Patriot Front Ordered to Pay $470,000 for Vandalizing Arthur Ashe Mural
Patriot Front founder Thomas Rousseau and two members face a $470,000 federal judgment for spray-painting the group's logos over Arthur Ashe's face on a Richmond mural.

A federal judge has ordered white nationalist group Patriot Front, its founder Thomas Rousseau, and members William Ring and Jacob Brown to pay more than $470,000 in punitive damages for defacing a mural honoring Arthur Ashe in Richmond's Battery Park, the exact park where Ashe first learned to play tennis as a child.
Federal District Judge M. Hannah Lauck of the Eastern District of Virginia issued the ruling, concluding a civil case that began in 2022 when the Lawyers' Committee for Civil Rights Under Law filed suit on behalf of two anonymous Battery Park residents. The lawsuit alleged Patriot Front conspired to violate the plaintiffs' civil rights under the Ku Klux Klan Act of 1871, a Reconstruction-era statute designed to protect communities from racially motivated intimidation. Co-counsel on the case included Hunton Andrews Kurth LLP and Paul, Weiss LLP.
The vandalism took place in October 2021, when two masked individuals spray-painted over the colorful mural and tagged Ashe's face with Patriot Front logos. The mural, created by Richmond artist Hamilton Glass, sits near the segregated tennis courts where Ashe once practiced and was designed to revitalize Battery Park's tunnel in the majority-Black Northside neighborhood. The attack went largely unknown until 2022, when independent media outlet Unicorn Riot posted video of the incident online. Richmond police said they lacked sufficient evidence to pursue criminal charges.
Plaintiffs argued the group deliberately targeted the mural because of its location in a historically Black neighborhood. Judge Lauck stressed the broader context of the vandalism, emphasizing the racial animus at its core.
Arthur Ago, Director of the Criminal Justice Project at the Lawyers' Committee, said the ruling carries weight beyond the dollar figure. "The ruling sends a strong message: Attacks on Black people and the communities they live in will not go unchecked," Ago said. "The judge's decision will bolster efforts to disrupt these networks and prevent future attacks."
The case proceeded along two tracks. Five other Patriot Front members, including Nathan Noyce and Thomas Dail, who publicly admitted to carrying out the vandalism, reached a confidential settlement with plaintiffs between December 2024 and January 2025. Rousseau, Ring, and Brown did not settle, resulting in the default judgment.
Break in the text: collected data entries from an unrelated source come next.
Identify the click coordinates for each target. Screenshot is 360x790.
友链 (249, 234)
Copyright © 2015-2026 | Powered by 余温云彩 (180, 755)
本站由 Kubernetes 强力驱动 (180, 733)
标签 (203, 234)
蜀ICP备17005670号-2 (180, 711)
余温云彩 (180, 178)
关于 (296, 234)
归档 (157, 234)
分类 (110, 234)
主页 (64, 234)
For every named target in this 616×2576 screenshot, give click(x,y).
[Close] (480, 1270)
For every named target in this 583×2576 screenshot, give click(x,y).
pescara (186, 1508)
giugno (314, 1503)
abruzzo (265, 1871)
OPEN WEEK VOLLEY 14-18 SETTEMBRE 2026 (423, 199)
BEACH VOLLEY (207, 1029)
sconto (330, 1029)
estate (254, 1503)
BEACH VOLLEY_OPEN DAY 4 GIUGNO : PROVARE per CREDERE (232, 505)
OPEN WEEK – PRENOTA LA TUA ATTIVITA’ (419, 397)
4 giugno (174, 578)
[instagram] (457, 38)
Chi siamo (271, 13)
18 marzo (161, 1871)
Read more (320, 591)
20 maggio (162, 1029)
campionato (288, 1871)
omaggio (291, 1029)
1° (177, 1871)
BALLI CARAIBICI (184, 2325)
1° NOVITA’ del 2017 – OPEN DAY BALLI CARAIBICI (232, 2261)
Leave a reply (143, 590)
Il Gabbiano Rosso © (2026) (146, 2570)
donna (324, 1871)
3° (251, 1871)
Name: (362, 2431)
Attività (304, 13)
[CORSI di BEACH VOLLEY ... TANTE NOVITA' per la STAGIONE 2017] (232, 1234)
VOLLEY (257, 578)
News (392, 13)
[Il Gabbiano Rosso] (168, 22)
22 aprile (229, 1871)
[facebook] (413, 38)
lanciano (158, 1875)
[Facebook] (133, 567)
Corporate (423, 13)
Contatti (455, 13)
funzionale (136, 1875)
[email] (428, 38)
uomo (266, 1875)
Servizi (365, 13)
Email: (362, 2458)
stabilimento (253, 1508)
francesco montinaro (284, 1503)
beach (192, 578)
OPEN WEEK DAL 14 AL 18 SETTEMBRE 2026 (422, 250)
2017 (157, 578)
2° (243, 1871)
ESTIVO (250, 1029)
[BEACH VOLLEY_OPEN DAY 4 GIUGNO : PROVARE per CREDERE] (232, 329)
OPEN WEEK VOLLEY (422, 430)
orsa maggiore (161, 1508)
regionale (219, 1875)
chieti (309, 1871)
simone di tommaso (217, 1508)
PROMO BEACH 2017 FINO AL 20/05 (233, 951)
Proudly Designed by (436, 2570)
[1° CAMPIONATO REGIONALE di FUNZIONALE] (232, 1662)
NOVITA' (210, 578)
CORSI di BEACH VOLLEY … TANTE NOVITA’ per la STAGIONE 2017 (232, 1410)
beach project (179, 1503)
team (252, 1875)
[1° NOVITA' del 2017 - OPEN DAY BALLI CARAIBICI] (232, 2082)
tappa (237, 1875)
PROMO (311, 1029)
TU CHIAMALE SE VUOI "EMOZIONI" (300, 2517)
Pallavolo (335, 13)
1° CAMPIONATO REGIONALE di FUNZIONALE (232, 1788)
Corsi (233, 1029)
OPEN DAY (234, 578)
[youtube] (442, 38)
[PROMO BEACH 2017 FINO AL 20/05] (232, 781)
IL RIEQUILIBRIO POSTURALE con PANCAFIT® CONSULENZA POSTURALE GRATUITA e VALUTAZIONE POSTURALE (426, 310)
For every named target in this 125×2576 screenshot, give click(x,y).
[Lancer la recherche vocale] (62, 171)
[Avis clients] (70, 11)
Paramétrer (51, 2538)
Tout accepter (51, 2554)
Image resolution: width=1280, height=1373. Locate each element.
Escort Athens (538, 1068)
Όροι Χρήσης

Patriot Front was founded by Rousseau in 2017 and, according to the Southern Poverty Law Center, calls for the establishment of a white ethnostate. The group has faced mounting civil litigation: in a separate federal case, a judge awarded a Black man more than $2.7 million in damages against Patriot Front for a racially motivated beating.
The mural honors Ashe, born July 10, 1943 in Richmond, who overcame racial barriers as a young player to win national youth titles in 1960 and 1961 before capturing the U.S. Open in 1968. He died February 6, 1993. Battery Park was where that journey began, which made Glass's mural both a tribute and a homecoming for the neighborhood.